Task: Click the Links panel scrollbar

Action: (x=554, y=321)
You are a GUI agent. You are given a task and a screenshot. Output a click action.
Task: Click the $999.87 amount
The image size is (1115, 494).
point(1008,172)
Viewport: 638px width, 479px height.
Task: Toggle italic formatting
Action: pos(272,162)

++++++

### Directions:
Lines from the one holding "You are a GUI" to the end of the listing above are the only ones to transcribe. Keep each exactly as written.

### Written reply:
You are a GUI agent. You are given a task and a screenshot. Output a click action.
Task: Click the $999.87 amount
The image size is (1115, 494).
point(1008,172)
Viewport: 638px width, 479px height.
Task: Toggle italic formatting
Action: pos(272,162)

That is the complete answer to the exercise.